Nella tradizione medica cinese l'osservazione dell'occhio e dell'iride era utilizzata in senso diagnostico, legando le varie zone dell'iride e della sclera agli elementi costitutivi dell'uomo secondo l'agopuntura.
L'iridologia moderna nasce con la pubblicazione della prima topografia iridea nel 1886 del Dr. Ignatz von Peczely. Nello stesso periodo un altro ricercatore, il reverendo svedese Nils Liljequist pubblica le prime osservazioni sulla variazione del colore delle iridi a seguito dell'assunzione di sostanze chimiche, come lo iodio o il chinino. All'inizio del secolo scorso l'iridologia si diffonde in Europa e negli Stati Uniti, grazie a personaggi del calibro di Bernard Jensen. In Italia i sostenitori dell'iridologia sono stati Luigi Costacurta e Siegfreid Rizzi. Quest'ultimo ha elaborato la sua mappa sulla base di quella fondamentale e completa di Josef Angerer, fondatore dell'omonima scuola a Monaco di Baviera in Germania.
La parola iride deriva dal greco e significa arcobaleno. Secondo l'iridologia, l'iride sarebbe una speciale carta topografica che riprodurrebbe tutta la mappa del corpo umano, la sua anatomia, le sue funzioni. L'iridologia è perciò un metodo di analisi che valuta l'iride, il suo colore e l'integrità dei tessuti, chiamati collettivamente costituzione perchè comprende punti di forza e di debolezza intrinseca. Lo scopo dell'iridologo non è quello di diagnosticare malattie ma solo di osservare e interpretare segni fisici che nota nell'occhio.
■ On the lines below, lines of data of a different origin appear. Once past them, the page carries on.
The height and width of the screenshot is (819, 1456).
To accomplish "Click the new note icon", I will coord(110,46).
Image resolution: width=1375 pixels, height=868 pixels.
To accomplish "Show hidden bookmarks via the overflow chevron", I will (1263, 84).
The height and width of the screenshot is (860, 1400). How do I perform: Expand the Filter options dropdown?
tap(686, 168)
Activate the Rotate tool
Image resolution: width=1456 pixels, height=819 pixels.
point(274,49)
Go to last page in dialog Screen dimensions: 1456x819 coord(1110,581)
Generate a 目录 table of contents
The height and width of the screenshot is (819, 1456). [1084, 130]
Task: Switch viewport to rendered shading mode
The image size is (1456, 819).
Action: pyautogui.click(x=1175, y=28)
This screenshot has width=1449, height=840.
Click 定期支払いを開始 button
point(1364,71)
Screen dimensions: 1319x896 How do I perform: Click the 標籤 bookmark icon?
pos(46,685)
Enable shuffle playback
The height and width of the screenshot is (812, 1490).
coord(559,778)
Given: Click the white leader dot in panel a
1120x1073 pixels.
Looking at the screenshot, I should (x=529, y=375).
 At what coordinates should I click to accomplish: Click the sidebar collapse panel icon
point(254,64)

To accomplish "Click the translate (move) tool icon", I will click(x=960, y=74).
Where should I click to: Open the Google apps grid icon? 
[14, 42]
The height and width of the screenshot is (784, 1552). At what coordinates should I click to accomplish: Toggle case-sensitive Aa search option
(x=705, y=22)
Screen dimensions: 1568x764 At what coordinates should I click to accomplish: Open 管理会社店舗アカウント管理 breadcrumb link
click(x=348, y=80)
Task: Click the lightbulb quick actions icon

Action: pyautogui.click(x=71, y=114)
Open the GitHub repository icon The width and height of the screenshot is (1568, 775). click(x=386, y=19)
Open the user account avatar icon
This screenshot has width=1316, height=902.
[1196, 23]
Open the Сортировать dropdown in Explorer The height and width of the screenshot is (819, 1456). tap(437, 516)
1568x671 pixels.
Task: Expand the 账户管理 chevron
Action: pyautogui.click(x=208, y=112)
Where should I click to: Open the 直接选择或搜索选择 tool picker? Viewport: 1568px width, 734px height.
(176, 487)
L'iridologo in base alle macchie e alle sfumature cromatiche dell'iride o alla forma della corona riesce a individuare il tipo di costituzione dell'individuo ed i possibili segni di una tendenza evolutiva patologica. In campo psicofisico l'iride registrerebbe, secondo alcuni, i messaggi nervosi che partono dall'ipotalamo e dal sistema limbico rendendo possibile l'individuazione della sede delle tensioni profonde che, recepite dai recettori del sistema nervoso centrale come potenziali pericoli per l'integrità dell'individuo, sono in grado di attivare l'asse ipotalamo-ipofisi-surrene (asse dello stress). Lo stress può quindi determinare l'insorgenza di malattie organiche; da qui l'importanza di un corretto stile di vita e la ricerca del benessere.